(Saved data entries)

Segment Open

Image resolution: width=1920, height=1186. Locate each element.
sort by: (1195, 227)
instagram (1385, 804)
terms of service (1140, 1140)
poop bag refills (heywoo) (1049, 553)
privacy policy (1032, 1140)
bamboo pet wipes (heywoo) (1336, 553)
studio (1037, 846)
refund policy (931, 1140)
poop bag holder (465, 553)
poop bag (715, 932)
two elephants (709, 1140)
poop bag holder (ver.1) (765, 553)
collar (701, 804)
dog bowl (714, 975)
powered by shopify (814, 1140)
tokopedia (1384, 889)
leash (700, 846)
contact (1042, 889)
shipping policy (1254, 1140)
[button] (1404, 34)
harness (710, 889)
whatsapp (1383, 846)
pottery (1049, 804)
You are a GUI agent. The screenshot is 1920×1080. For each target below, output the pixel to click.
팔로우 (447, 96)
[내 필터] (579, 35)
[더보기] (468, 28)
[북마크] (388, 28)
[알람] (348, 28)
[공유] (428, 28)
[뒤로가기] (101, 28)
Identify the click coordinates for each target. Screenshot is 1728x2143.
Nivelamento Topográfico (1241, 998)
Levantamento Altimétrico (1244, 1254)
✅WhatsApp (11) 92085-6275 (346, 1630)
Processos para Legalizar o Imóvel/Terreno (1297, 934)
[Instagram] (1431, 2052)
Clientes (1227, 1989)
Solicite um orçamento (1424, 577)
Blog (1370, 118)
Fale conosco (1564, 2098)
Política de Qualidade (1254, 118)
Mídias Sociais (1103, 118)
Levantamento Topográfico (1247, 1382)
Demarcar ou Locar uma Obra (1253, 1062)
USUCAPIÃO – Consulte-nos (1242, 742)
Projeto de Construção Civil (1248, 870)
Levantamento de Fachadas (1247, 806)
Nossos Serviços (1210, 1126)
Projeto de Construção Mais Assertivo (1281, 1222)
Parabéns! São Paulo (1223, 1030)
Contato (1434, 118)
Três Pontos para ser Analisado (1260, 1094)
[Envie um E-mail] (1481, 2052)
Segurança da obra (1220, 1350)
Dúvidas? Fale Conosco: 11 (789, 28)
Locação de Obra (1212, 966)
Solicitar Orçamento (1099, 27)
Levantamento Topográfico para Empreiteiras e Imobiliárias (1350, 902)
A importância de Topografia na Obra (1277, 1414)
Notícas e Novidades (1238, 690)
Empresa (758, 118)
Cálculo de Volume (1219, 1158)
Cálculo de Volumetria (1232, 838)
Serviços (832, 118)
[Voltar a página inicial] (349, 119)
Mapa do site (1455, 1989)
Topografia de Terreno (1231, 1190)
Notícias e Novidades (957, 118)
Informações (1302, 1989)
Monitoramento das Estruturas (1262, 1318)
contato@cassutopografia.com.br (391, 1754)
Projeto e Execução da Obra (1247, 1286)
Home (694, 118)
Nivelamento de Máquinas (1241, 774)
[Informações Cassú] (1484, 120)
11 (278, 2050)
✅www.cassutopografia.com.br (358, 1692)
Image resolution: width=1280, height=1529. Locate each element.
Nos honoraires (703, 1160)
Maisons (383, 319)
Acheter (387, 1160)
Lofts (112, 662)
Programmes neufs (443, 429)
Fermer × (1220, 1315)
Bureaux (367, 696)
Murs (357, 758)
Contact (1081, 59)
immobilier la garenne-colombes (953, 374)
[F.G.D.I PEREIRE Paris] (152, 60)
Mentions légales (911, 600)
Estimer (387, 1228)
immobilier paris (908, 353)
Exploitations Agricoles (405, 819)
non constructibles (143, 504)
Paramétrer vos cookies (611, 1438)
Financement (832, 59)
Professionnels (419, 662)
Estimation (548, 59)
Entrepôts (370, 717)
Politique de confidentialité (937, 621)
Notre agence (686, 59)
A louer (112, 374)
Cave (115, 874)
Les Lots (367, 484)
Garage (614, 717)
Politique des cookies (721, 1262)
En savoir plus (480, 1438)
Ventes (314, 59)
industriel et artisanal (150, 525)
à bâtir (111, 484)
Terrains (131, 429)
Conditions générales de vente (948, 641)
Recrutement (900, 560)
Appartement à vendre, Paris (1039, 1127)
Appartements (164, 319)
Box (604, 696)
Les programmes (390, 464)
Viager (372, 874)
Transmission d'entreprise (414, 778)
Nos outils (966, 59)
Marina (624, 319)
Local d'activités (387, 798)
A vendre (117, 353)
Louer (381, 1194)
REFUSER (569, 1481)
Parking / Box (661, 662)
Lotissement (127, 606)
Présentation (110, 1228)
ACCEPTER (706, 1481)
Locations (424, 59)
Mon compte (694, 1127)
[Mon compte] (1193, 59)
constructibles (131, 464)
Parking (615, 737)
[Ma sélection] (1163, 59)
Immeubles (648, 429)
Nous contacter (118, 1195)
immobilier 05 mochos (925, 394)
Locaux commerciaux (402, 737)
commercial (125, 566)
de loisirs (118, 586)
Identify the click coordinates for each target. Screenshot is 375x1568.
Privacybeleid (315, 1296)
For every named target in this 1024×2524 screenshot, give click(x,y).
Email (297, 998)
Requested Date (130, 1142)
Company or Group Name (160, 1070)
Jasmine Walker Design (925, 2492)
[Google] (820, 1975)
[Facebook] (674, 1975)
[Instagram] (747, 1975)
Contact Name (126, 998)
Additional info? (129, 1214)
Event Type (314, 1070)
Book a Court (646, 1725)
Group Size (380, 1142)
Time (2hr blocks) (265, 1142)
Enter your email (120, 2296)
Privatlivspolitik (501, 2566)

Segment Closed

▸ PROBLEM DETAILS: Copy the lines of the data above exactly as written, beginning with the line containing "collar (701, 804)" and ending with the line containing "pottery (1049, 804)", and leave out all other lines.

▸ TASK OUTPUT:
collar (701, 804)
dog bowl (714, 975)
powered by shopify (814, 1140)
tokopedia (1384, 889)
leash (700, 846)
contact (1042, 889)
shipping policy (1254, 1140)
[button] (1404, 34)
harness (710, 889)
whatsapp (1383, 846)
pottery (1049, 804)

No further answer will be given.